→ What to do
Working from the records below, repeat exactly the lines starting at the line that contains "Where should I click to: Select" and ending at the line that contains "Click the Google Play Console logo", inclusive.

Start of Given data

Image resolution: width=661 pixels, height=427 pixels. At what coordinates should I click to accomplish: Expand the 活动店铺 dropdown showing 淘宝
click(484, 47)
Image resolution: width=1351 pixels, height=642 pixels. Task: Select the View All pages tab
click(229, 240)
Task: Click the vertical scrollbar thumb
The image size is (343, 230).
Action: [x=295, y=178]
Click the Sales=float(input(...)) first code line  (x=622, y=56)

End of Given data
Start of Given data

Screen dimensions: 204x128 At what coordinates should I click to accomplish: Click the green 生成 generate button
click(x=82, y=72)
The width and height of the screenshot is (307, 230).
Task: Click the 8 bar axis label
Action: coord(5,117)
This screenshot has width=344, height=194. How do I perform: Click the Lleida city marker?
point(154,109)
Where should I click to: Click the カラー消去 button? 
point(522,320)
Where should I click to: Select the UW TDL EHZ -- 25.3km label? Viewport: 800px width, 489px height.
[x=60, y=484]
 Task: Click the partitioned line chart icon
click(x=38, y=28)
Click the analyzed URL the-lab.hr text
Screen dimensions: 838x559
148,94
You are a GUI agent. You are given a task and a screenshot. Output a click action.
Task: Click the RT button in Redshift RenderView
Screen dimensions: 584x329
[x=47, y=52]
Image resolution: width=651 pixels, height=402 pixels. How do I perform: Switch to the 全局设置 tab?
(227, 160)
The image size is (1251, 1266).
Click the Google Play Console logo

End of Given data
Start of Given data

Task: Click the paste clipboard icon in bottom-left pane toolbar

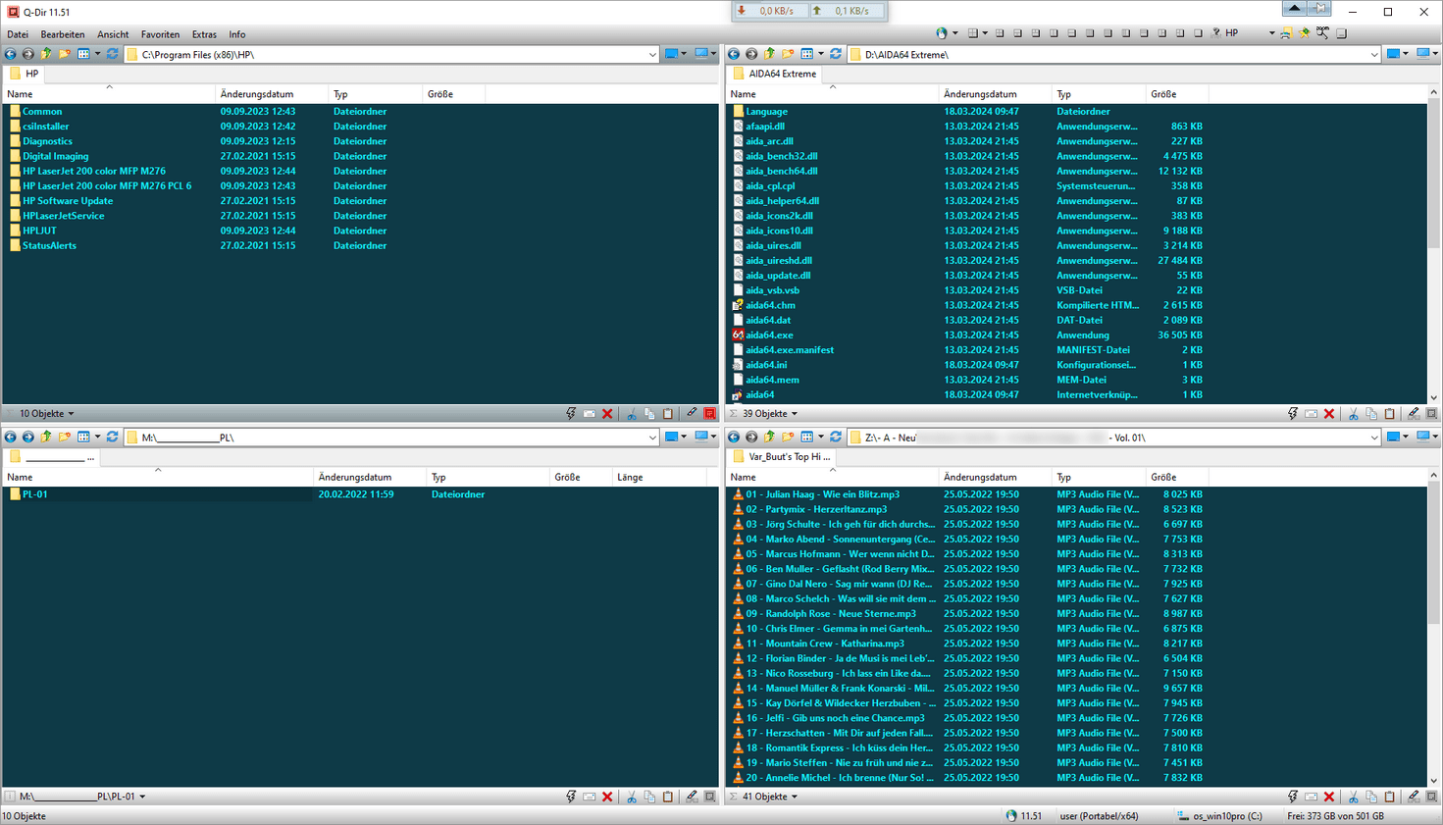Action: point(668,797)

End of Given data

→ Problem solution
Where should I click to: Select the UW TDL EHZ -- 25.3km label? Viewport: 800px width, 489px height.
[x=60, y=484]
 Task: Click the partitioned line chart icon
click(x=38, y=28)
Click the analyzed URL the-lab.hr text
Screen dimensions: 838x559
148,94
You are a GUI agent. You are given a task and a screenshot. Output a click action.
Task: Click the RT button in Redshift RenderView
Screen dimensions: 584x329
[x=47, y=52]
Image resolution: width=651 pixels, height=402 pixels. How do I perform: Switch to the 全局设置 tab?
(227, 160)
The image size is (1251, 1266).
Click the Google Play Console logo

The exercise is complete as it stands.